I've been struggling for a bit on this math problem from my homework.
$$ \int_{0}^{1}\int_{1}^{3}(8x^3-36x^2y^2)dydx $$
From what I understand and have attempted, we'll integrate with respect to $x$ first, so something like:
$$ (2x^4-12x^3y^2)\vert_{1}^{3}=160-312y^2 $$
and then another integration, this time with respect to $y$:
$$ 160y-104y^3\vert_{0}^{1}=(160-104)-(0-0) = \textbf{56} $$
Yet my book says its wrong.
I could be missing something for all I know, or could it just be something simple I'm overlooking? Regardless, I'm a bit stumped and would appreciate a nudge in the right direction.
Thank you!
The order of integration is from the inside out, so $dy \, dx$ means you integrate with respect to $y$ first, then with respect to $x$.

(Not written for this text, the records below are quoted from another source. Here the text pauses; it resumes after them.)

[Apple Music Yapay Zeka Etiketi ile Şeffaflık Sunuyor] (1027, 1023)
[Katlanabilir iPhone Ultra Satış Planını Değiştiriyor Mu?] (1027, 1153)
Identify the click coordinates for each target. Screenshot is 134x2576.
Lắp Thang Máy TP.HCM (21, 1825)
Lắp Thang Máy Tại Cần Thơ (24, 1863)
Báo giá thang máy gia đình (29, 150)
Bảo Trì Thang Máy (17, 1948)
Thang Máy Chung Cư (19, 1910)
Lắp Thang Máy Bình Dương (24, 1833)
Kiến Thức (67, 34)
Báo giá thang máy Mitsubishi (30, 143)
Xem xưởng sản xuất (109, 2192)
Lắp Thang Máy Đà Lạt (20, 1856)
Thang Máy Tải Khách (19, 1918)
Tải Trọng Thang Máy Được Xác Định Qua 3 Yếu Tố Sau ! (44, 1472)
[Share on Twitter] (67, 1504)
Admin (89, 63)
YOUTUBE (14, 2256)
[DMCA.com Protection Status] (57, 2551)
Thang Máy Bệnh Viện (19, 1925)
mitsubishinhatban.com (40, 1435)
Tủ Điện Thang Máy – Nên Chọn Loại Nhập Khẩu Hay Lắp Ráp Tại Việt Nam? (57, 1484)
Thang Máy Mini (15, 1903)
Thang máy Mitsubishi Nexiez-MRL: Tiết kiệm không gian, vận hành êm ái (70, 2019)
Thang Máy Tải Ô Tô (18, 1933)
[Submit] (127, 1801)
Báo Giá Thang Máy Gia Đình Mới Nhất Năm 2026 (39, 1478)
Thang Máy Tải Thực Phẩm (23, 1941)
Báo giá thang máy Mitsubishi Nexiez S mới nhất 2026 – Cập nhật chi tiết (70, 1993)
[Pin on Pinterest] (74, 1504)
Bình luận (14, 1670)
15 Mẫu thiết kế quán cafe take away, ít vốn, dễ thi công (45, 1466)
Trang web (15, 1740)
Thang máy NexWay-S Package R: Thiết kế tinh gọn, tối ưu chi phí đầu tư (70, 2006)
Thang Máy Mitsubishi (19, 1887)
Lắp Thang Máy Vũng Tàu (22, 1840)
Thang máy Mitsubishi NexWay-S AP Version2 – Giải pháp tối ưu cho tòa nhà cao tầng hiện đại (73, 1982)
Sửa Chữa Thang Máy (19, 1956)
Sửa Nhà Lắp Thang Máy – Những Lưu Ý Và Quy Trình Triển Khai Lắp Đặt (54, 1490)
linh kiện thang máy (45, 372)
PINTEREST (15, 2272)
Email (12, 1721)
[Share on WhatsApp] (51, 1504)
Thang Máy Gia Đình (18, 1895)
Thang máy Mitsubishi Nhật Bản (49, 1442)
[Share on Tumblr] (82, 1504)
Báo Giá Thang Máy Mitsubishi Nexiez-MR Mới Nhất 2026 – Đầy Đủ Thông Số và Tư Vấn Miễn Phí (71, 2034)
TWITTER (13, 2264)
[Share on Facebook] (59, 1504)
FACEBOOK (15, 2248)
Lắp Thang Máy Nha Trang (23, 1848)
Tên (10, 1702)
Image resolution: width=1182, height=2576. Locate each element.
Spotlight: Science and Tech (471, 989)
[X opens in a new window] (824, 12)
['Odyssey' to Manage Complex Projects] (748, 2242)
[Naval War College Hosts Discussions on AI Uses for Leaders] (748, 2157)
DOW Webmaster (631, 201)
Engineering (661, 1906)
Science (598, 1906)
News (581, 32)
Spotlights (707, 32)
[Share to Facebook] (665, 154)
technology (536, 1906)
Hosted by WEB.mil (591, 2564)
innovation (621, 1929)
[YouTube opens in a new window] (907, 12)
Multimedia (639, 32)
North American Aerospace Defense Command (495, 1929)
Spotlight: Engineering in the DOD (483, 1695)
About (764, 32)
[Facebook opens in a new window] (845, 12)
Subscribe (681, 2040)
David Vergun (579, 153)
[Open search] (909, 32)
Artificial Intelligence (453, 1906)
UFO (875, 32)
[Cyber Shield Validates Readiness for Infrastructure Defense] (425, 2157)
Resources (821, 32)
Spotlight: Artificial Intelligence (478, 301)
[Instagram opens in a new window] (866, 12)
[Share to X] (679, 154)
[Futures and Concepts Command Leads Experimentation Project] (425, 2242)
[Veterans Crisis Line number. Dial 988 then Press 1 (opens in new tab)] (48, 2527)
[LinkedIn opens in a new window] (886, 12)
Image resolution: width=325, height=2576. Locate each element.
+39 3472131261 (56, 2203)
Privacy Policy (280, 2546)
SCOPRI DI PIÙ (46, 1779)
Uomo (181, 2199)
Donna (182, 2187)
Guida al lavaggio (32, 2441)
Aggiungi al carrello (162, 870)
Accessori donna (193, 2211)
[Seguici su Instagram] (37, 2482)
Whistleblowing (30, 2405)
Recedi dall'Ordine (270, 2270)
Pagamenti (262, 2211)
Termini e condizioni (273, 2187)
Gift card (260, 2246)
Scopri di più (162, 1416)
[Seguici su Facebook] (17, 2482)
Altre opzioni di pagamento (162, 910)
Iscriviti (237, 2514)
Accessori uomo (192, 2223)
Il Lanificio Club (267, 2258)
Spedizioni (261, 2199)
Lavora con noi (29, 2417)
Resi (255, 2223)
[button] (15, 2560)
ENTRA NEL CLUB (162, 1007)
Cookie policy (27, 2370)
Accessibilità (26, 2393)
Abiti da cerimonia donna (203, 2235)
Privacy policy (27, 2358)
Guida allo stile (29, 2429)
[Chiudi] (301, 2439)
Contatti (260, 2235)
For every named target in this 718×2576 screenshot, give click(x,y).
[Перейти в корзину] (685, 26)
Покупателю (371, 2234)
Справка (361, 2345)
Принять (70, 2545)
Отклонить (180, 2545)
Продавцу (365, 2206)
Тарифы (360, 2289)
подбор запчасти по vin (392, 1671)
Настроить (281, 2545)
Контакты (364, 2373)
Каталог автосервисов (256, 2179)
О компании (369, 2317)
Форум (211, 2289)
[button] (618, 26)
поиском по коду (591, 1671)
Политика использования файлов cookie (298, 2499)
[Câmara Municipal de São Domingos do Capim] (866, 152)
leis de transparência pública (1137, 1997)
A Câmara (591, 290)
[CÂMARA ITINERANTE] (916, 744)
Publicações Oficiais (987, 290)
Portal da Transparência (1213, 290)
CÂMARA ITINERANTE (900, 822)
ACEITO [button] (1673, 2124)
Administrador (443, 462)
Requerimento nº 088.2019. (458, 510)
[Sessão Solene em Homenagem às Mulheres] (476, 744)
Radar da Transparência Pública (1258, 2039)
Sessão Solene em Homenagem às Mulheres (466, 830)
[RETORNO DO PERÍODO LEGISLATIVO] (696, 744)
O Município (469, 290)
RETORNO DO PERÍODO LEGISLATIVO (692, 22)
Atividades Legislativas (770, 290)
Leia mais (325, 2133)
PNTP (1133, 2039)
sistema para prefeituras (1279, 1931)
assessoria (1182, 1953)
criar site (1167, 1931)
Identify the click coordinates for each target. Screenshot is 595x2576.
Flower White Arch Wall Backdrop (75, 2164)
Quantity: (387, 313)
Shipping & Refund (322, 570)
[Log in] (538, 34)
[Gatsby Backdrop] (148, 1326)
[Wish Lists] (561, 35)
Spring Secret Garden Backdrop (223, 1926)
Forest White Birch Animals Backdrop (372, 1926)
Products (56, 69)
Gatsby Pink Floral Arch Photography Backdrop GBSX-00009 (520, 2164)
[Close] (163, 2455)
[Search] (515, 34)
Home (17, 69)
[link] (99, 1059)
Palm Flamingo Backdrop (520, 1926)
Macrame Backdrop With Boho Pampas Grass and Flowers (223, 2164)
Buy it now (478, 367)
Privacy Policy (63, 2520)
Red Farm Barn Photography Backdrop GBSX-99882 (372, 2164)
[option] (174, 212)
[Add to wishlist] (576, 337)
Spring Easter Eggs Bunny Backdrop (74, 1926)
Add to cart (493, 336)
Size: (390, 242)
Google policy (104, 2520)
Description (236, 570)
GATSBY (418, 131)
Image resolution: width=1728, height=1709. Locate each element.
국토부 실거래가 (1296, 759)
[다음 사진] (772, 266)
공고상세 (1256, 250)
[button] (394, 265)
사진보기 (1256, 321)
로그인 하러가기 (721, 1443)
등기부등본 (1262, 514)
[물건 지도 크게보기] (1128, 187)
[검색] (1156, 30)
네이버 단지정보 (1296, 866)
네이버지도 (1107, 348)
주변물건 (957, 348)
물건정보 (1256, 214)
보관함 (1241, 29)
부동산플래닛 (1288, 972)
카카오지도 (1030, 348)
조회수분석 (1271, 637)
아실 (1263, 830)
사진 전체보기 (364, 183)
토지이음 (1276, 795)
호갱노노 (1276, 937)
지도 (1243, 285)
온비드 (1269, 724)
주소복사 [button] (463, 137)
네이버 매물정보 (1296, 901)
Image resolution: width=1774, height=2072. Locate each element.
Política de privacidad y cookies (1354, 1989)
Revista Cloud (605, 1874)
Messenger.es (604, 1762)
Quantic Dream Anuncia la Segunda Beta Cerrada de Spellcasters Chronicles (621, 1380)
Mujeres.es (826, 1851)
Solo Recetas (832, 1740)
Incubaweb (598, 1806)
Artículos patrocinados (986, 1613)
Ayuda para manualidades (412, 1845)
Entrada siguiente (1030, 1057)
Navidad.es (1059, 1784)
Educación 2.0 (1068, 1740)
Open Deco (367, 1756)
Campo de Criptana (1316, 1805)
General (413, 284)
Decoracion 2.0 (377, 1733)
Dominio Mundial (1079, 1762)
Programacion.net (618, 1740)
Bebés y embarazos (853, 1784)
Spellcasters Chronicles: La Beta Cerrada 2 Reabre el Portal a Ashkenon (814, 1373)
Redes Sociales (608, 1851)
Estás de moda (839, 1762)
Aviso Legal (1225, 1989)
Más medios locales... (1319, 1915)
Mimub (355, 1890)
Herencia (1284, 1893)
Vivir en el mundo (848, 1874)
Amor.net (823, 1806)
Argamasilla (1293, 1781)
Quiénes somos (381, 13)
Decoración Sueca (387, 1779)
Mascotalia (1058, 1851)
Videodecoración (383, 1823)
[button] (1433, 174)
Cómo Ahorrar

So the first antiderivative is $$\int 8x^3 - 36 x^2 y^2 \, dy = 8x^3 y - 12 x^2 y^3 + C$$ and you evaluate these at the endpoints $y = 3$ and $y = 1$: $$\int_{y=1}^3 8x^3 - 36 x^2 y^2 \, dy = \left[8x^3 y - 12 x^2 y^3 \right]_{y=1}^3 = 16x^3 - 312 x^2.$$ The remainder of the computation I leave as an exercise.